> **PAGE EXTRACT**:
━━━━

A SINGLE TREE, VOICES FROM THE BUSH
Compiled by Don Watson
Hamish Hamilton. RRP $45.
Don Watson is one of Australia’s great writers, and his recent book, “The Bush”, is already a classic. This one, “The Tree”, is a fascinating follow-up, and the two together now form an important contribution to the Australian ethos – both the good and bad.
Don Watson has only written the introduction. All the other 400 pieces are extracts, fragments, jottings, diary notes, excerpts, essays, poems, and letters. They are written by farmers, scientists, bush poets, historians, explorers, settlers and aboriginal people, and they create a kaleidoscope of images, dreams and understanding .
There is drama, beauty, kindness, curiosity, cruelty and hard, hard work.
Many of the writers are very well known people – Robyn Davidson, Mary Durack, Tom Keneally, Patrick White, and early writers like Joseph Banks in 1770, and Mrs. Aeneas Gunn in the Never Never. Coming to terms with the Australian plants, weather, hardships and beauty is always there.
Brutality is never far away – towards each other, to the aboriginal people, to the environment and to their animals.
There is also fascination and awe at the bushland itself, the silence, the “melancholy of the Narrow Leaved Red Ironbark”, and homesickness.
Ion Idriess wrote in 1932 a description of a filly, struggling hopelessly after a crocodile has her by the nose. Elsewhere, a story of wood cutters in l850, and their harsh grim lives. Then there’s the man who had 20 sets of ears of aboriginal people pinned to his wall. There are also stories of generosity, loneliness, religion, and the horrors of drought for animals.
You must read it.
Here are some snippets: Joseph Banks in l770: “We saw many Indian houses and places where they had slept upon the grass without the least shelter; in these we left beads, ribbons etc. …..we saw also the dung of a large animal, that had fed on grass, which much resembled that of a Stag.”

━━━━

Entries for locating text and elements

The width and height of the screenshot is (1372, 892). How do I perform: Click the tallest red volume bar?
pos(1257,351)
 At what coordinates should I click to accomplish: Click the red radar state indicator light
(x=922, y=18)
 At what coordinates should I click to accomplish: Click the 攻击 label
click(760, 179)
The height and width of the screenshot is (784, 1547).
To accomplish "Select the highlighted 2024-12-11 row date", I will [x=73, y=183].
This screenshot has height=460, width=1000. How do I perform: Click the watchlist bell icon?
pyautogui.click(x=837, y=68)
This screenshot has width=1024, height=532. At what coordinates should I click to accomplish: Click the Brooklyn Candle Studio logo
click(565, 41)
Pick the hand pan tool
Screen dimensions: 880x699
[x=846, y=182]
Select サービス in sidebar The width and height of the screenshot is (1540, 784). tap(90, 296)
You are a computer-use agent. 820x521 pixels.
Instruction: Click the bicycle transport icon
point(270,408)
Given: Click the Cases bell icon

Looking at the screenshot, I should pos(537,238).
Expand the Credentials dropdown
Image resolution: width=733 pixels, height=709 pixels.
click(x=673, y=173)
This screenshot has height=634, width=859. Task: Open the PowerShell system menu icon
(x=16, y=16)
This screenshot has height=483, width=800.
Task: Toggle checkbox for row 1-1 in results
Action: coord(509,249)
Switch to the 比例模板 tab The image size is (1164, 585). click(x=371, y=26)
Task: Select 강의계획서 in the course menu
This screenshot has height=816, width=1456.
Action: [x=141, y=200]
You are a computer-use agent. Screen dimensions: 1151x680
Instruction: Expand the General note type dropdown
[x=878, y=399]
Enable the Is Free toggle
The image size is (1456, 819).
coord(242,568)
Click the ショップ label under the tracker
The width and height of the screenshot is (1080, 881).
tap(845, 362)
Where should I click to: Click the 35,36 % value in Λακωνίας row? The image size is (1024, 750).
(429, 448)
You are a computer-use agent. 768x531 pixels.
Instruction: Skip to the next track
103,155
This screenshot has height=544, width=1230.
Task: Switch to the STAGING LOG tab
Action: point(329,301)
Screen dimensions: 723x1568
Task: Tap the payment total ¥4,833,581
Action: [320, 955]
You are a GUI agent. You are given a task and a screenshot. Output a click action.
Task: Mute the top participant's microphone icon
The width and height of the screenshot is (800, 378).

━━━━

> **EXERCISE SET**:
(1) In the book review, transcribe the passage that begins with the words "A SINGLE TREE, VOICES" and ends after the words "good and bad.".
(2) According to the book review, in what year did Ion Idriess write his description of the filly seized by a crocodile?
(3) Take the review of the bush anthology further, picking up after its final snippet from Joseph Banks.

> **RESULTS OF THE EXERCISE**:
(1)
A SINGLE TREE, VOICES FROM THE BUSH
Compiled by Don Watson
Hamish Hamilton. RRP $45.
Don Watson is one of Australia’s great writers, and his recent book, “The Bush”, is already a classic. This one, “The Tree”, is a fascinating follow-up, and the two together now form an important contribution to the Australian ethos – both the good and bad.

(2) 1932

(3)
There’s the diary of outback woman Emily Caroline Creaghe, an explorer and diarist, in 1883: she lived in a bush humpy, and wrote of small daily events and the terrible heat. Then one Wednesday casually drops in a shocking thing – “Rained all afternoon…the new gin, whom they call Bella, is chained up to a tree a few yards from the house, she is not to be loosed until they think she is tamed.”
Jump forward to 2013 into a marvellous piece by Bill Garner, about spending a sleep-out holiday by a creek, with observations of the bush again, the magpies, the smooth white ghost gums. He writes “camping is the antithesis of travel. ..It is about being stopped, being still…time lengthens. On the third day we enter that meditative condition for which serious campers wait, knowing it will come….in a slightly dazed condition. Camping is intoxicating.”
There’s the never ending search for water, the state of animals after a bushfire, the joy of reunion after months of isolation, a remarkable description of droving thousands of head of cattle, and having to kill 1300 calves because they slow the drive down. The distress and bellowing of the mother cows.
There’s also modern material: how irrigation raised the water table and brought with it terrible salt, the denigration and wrangling over abuse of the Murray Darling system up till recent times.
One poem brought tears – “Shooting the Dogs”, by Philip Hodkins written in l988. Another was the story of horses having to travel 101 days without water, and their legs buckling , ‘till they eventually sank to the ground.
Shirley Walker wrote in 2001 of the beauty of her childhood 60 years ago, in the rainforest areas around Mount Warning, in a valley north of Murwillumbah. The great event when a plane crashed on the Lamington Plateau, survivors lost in the jungle for a week, one crawls through lawyer vines to look for help. She also writes about Burdekin men; they “wear blue singlets bleached to grey, tight khaki shorts…and mostly no boots….they carry cane knives sharp enough to slice through a leg above the knee…they are accompanied by dogs known as Meathead or Hereboy…They distrust the South”.
Burdekin wives cook over hot fuel stoves and wash in the copper outside, and starch and iron the mens’ shorts. They sit in the car outside the pub with grizzling children for hours…a Burdekin woman “does not interrupt the men in the pub or the club, scream, fall frothing to the floor or beg her husband to come home soon or she will kill herself.” There is shame in spoiling the pleasure of men. Burdekin women know their place. “Of sex they say nothing, of childbirth plenty.”
Post Script: My quibble about this grand book is that the 400 pieces are arranged alphabetically by the authors name, not chronologically by the date they were written. This made it feel a little disjointed, a bit hard to read. But, bless Don Watson, he has his reasons.
Marilyn Gabor.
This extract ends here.